With a fully fledged member of a new generation bending my ear literally the entire time things have come into a bit more focus. I’ve always been a bit all or nothing: “I’m swimming every day this week OR eating two Twixes a night.” Recently though I’ve started thinking in a more incremental way about what I can do. We can all do more, as a parent or not.
Am I on the front line? No. Am I preaching to everyone I know about the urgency? Not as much as I should.

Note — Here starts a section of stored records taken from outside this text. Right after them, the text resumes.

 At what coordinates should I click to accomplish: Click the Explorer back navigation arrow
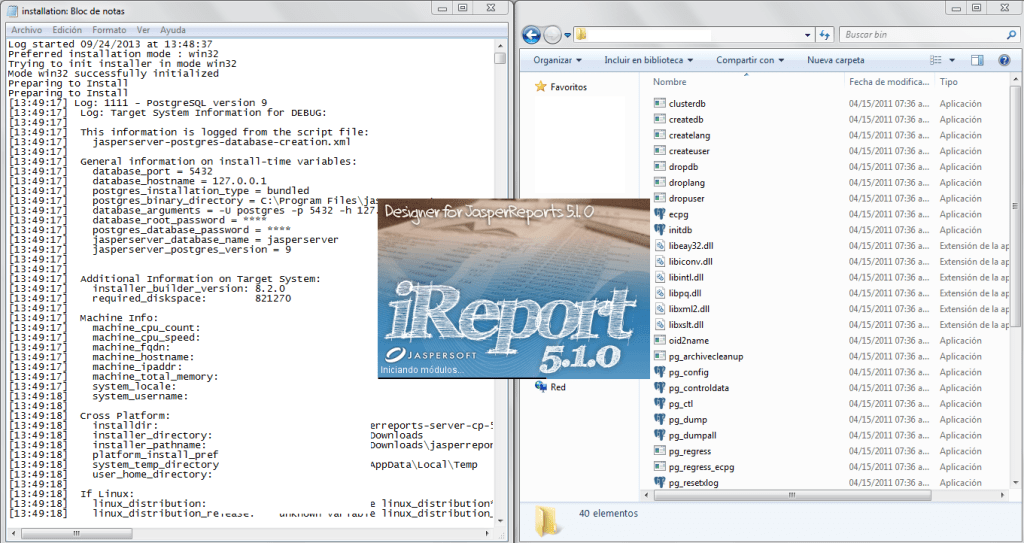[x=531, y=35]
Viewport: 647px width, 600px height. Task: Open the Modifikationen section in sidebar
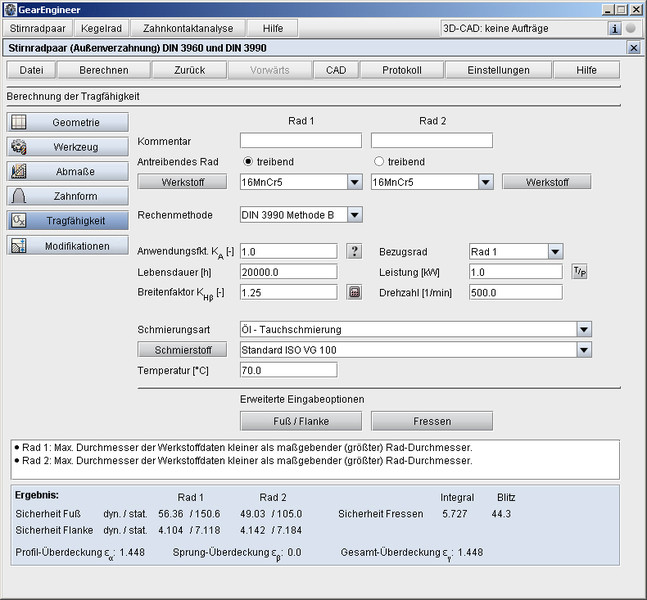tap(68, 245)
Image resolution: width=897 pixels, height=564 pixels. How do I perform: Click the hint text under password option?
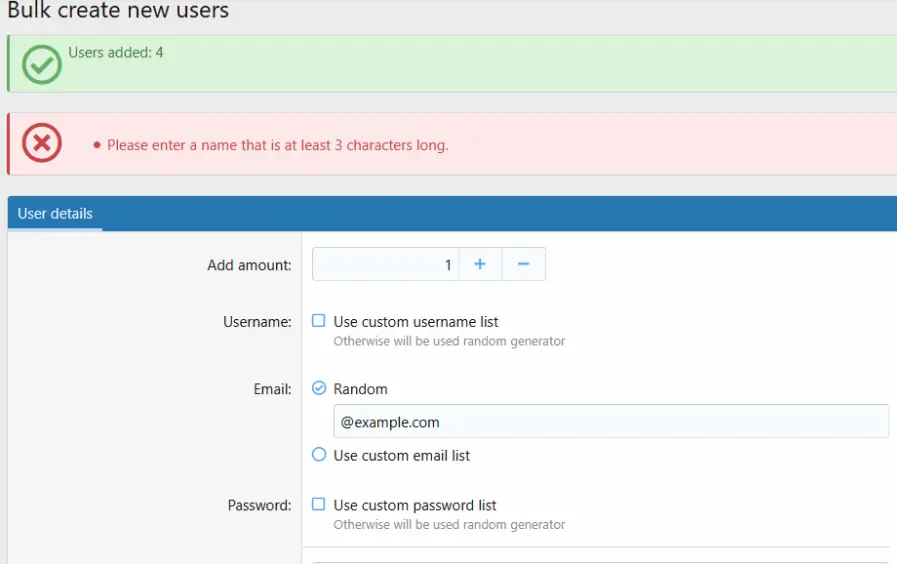(x=449, y=524)
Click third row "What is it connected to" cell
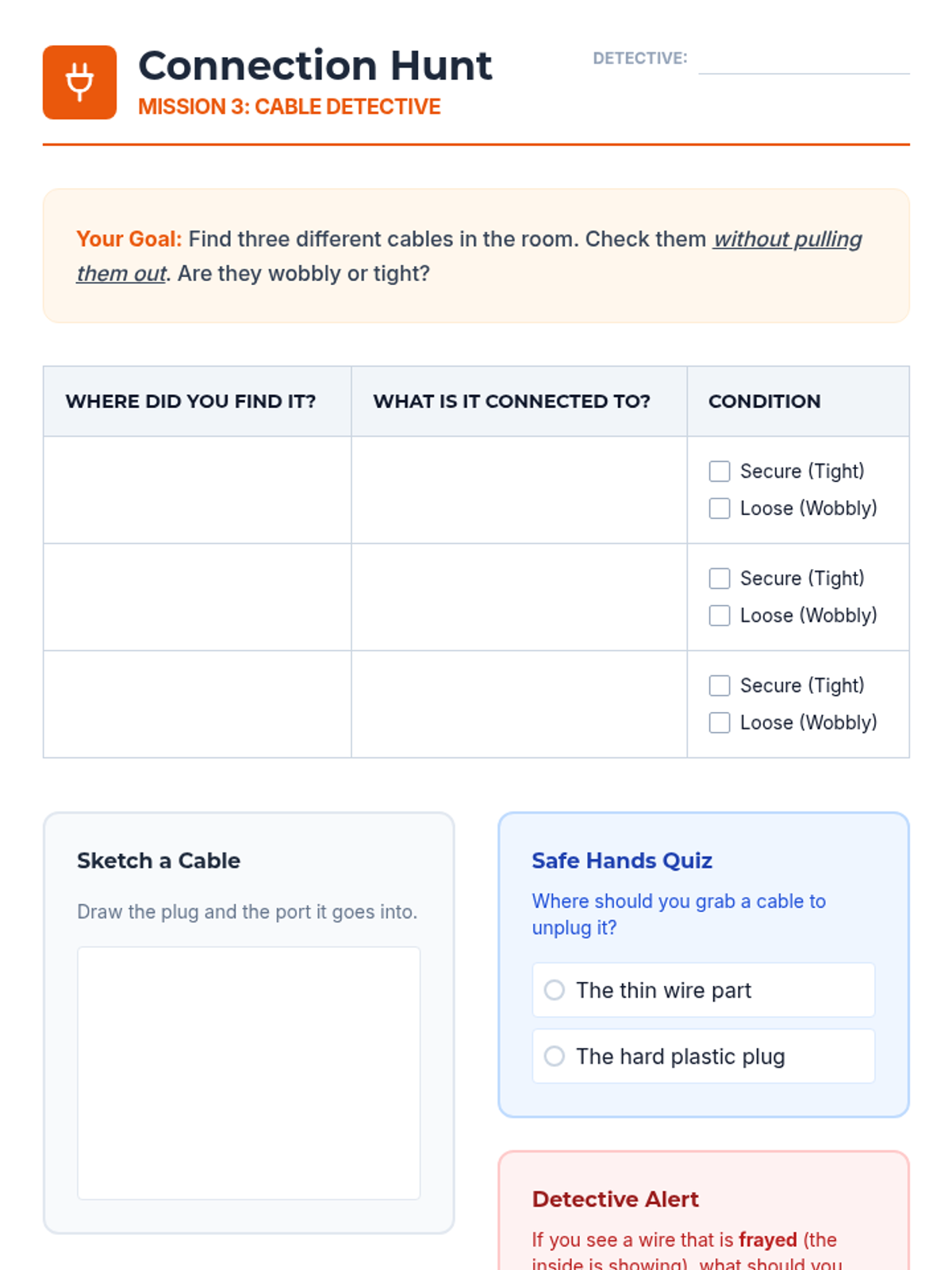The image size is (952, 1270). coord(519,704)
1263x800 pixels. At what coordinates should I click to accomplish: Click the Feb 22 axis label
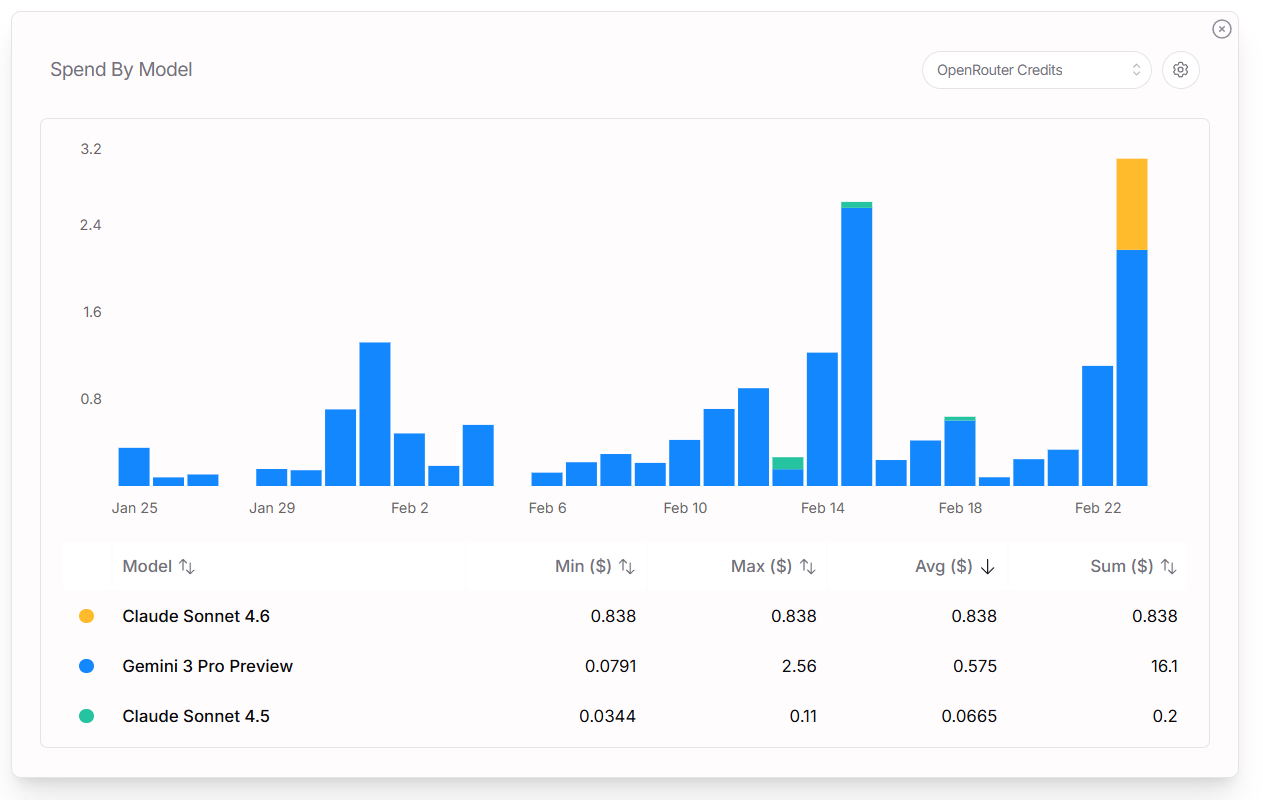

But I realised switching to renewable energy was a big thing I COULD do and hadn’t considered properly. I felt like it was something to do later in life when my finances were a bit more settled. What we're trying to do at Bulb is tackle that feeling of "it can wait until I can afford it or I'm a bit more settled". That's the demand revolution part of Bulb. If enough people switch, it WILL have an impact, to the industry and then carbon emissions at a national and even global level.
So I talk about energy at dinner parties now. Not just because it's my job. But because it never fails to astonish me the extent to which people haven’t thought about their energy usage and positive changes they could easily make. (That’s when I’m not weeping with tiredness tending to a screaming child.)